At a glance, you can immediately tell how simple the syntax is. Each element is defined with an element element, and each attribute with an attribute element. The namespace URI for RELAX NG is http://relaxng.org/ns/structure/1.0. The document element in this schema happens to be element, but any element in RELAX NG that defines a pattern may be used as a document element (grammar may also be used, even though it doesn't define a pattern). Each of the elements and attributes defined in this schema has text content, as indicated by the text element for elements and by default for attributes; for example, <attribute name="signal"/> and <attribute name="signal"><text/></attribute> are equivalent.

5.6.1.1 xmllint

You can validate documents with RELAX NG using xmllint [Hack #9]). To validate time.xml against time.rng, type this command in a shell:

xmllint --relaxng time.rng time.xml

The response upon success will be:

<?xml version="1.0" encoding="UTF-8"?> <!-- a time instant --> <time timezone="PST">  <hour>11</hour>  <minute>59</minute>  <second>59</second>  <meridiem>p.m.</meridiem>  <atomic signal="true"/> </time> time.xml validates

xmllint mirrors the well-formed document on standard output, plus on the last line it reports that the document validates (emphasis added). You can submit one or more XML instances at the end of the command line for validation.

5.6.1.2 Jing

You can also validate documents with RELAX NG using James Clark's Jing (http://www.thaiopensource.com/relaxng/jing.html). You can download the latest version from http://www.thaiopensource.com/download/. To validate time.xml against time.rng, use this command:

java -jar jing.jar time.rng time.xml

When Jing is silent after this command, it means that time.xml is valid with regard to time.rng. Jing, by the way, can accept one or more instance documents on the command line.

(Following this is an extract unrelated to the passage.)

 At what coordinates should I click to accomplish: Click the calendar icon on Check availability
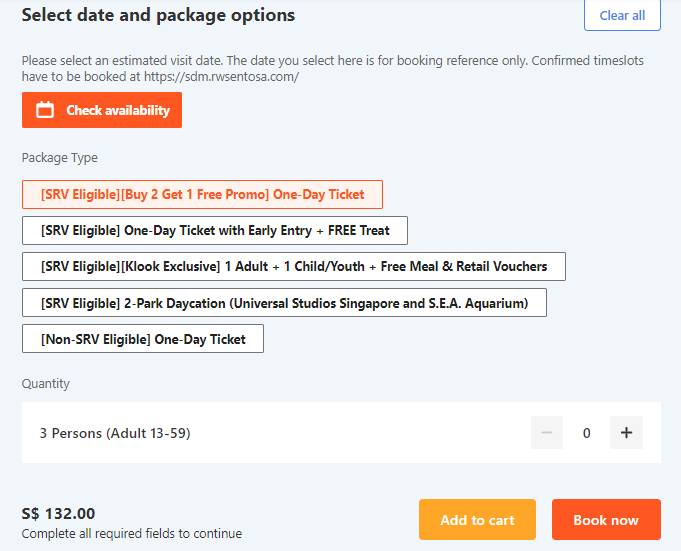pyautogui.click(x=45, y=110)
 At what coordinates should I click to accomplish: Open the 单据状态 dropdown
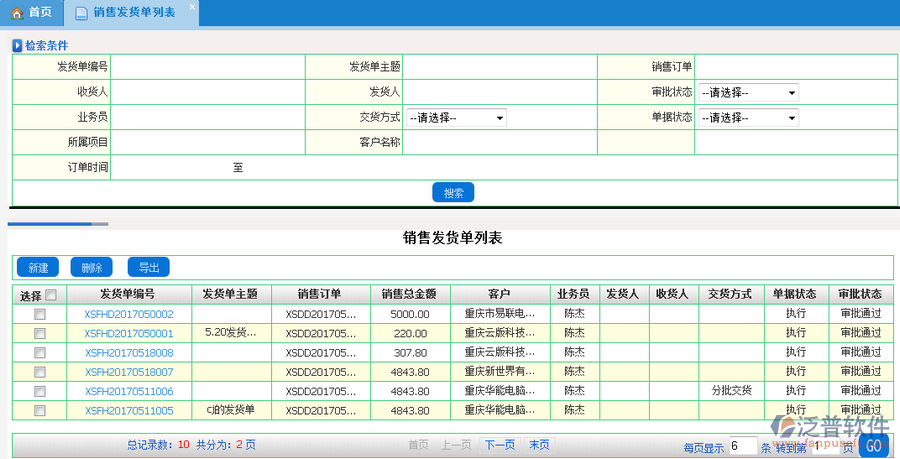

Jing also has a Windows 32 version, jing.exe, downloadable from the same location (http://www.thaiopensource.com/download/). In my tests, jing.exe runs faster than jing.jar, as you might expect.

At a Windows command prompt, run jing.exe like this:

jing time.rng time.xml

5.6.1.3 A more complex RELAX NG schema

Example 5-8 is a more complex, yet more precise, version of time.rng called precise.rng, which refines what is permitted in an instance.

Example 5-8. precise.rng
<grammar xmlns="http://relaxng.org/ns/structure/1.0" datatypeLibrary="http://www.w3.org/2001/XMLSchema-datatypes"> <start>  <ref name="Time"/> </start> <define name="Time"> <element name="time">  <attribute name="timezone">   <ref name="Timezones"/>  </attribute>  <element name="hour">   <ref name="Hours"/>  </element>  <element name="minute">   <ref name="MinutesSeconds"/>  </element>  <element name="second">   <ref name="MinutesSeconds"/>  </element>  <element name="meridiem">   <choice>    <value>a.m.</value>    <value>p.m.</value>   </choice>  </element>  <element name="atomic">   <attribute name="signal">   <choice>    <value>true</value>    <value>false</value>   </choice>   </attribute>  </element> </element> </define> <define name="Timezones">  <!-- http://www.timeanddate.com/library/abbreviations/timezones/ -->   <choice>    <value>GMT</value>    <value>UTC</value>    <value>ACDT</value>    <value>ACST</value>    <value>ADT</value>    <value>AEDT</value>    <value>AEST</value>    <value>AKDT</value>    <value>AKST</value>    <value>AST</value>    <value>AWST</value>    <value>BST</value>    <value>CDT</value>    <value>CEST</value>    <value>CET</value>    <value>CST</value>    <value>CXT</value>    <value>EDT</value>    <value>EEST</value>    <value>EET</value>    <value>EST</value>    <value>HAA</value>    <value>HAC</value>    <value>HADT</value>    <value>HAE</value>    <value>HAP</value>    <value>HAR</value>    <value>HAST</value>    <value>HAT</value>    <value>HAY</value>    <value>HNA</value>    <value>HNC</value>    <value>HNE</value>    <value>HNP</value>    <value>HNR</value>    <value>HNT</value>    <value>HNY</value>    <value>IST</value>    <value>MDT</value>    <value>MESZ</value>    <value>MEZ</value>    <value>MST</value>    <value>NDT</value>    <value>NFT</value>    <value>NST</value>    <value>PDT</value>    <value>PST</value>    <value>WEST</value>    <value>WET</value>    <value>WST</value>   </choice> </define> <define name="Hours">  <data type="string"><param name="pattern">[0-1][0-9]|2[0-3]</param></data> </define> <define name="MinutesSeconds">  <data type="integer">       <param name="minInclusive">0</param>       <param name="maxInclusive">59</param> </data> </define> </grammar>

This schema uses the grammar document element (line 1). RELAX NG supports the XML Schema datatype library, and so it is declared on line 2. The start element (line 4) indicates where the instances will start; i.e., what the document element of the instance will be. The ref element refers to a named definition (define), which starts on line 8. There are no name conflicts between named definitions and other named structures such as element and attribute. This means that you could have a definition named time and an element named time with no conflicts. (I use Time as the name of the definition just as a personal convention.)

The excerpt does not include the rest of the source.